▸ Task details: The lines to copy are those with "size" in them. Pull each one from the entries below.

▸ Records for the exercise:
+ + + + +

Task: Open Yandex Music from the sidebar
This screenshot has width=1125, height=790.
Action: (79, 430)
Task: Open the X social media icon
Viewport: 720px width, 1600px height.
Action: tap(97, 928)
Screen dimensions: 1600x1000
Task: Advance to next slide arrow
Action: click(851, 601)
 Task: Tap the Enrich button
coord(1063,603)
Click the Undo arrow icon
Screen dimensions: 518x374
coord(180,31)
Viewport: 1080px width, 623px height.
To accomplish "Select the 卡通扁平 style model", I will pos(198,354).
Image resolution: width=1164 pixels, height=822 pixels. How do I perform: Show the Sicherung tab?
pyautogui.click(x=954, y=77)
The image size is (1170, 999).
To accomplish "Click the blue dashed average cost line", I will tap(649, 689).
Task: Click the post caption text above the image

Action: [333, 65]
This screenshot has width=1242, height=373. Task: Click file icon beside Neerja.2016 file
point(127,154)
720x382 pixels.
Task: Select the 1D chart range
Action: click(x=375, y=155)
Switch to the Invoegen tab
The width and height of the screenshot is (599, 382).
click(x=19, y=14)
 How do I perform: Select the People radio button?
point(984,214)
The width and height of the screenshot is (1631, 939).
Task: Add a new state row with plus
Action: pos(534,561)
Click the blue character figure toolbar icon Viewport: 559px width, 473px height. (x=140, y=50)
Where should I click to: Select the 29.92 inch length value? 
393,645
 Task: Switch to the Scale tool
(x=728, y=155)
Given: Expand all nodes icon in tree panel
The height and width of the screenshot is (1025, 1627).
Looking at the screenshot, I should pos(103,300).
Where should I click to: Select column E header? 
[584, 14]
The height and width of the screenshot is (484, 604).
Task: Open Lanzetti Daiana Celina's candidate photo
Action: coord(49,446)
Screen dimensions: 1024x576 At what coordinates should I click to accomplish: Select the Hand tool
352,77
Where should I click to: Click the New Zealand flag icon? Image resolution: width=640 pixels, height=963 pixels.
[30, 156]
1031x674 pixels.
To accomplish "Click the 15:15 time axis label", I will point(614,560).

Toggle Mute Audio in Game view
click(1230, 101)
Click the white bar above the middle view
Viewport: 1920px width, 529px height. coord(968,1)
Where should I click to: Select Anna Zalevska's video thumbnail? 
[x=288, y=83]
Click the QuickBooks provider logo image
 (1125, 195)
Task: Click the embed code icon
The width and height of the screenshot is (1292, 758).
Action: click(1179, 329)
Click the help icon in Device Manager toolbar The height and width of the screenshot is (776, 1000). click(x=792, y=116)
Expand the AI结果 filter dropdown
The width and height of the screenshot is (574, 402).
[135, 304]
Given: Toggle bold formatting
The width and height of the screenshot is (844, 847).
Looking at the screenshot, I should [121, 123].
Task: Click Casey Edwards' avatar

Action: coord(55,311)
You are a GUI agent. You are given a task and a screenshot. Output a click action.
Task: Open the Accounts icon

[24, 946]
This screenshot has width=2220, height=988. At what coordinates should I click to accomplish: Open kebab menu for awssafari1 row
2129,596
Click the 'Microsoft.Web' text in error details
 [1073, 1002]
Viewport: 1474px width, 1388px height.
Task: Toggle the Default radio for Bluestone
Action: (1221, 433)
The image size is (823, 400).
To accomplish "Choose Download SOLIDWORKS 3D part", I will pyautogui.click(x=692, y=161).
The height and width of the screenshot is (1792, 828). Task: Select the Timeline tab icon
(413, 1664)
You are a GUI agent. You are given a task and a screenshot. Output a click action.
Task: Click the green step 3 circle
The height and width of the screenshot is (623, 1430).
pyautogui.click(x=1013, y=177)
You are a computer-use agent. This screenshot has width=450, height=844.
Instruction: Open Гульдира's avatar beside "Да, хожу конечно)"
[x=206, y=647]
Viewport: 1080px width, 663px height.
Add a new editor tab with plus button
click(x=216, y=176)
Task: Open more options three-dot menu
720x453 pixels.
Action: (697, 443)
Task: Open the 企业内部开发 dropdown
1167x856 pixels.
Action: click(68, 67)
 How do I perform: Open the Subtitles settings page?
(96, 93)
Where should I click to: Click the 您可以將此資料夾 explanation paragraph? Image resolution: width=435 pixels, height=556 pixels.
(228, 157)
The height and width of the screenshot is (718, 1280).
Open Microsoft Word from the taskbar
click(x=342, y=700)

+ + + + +

▸ Output of the exercise:
The image size is (1170, 999).
The image size is (823, 400).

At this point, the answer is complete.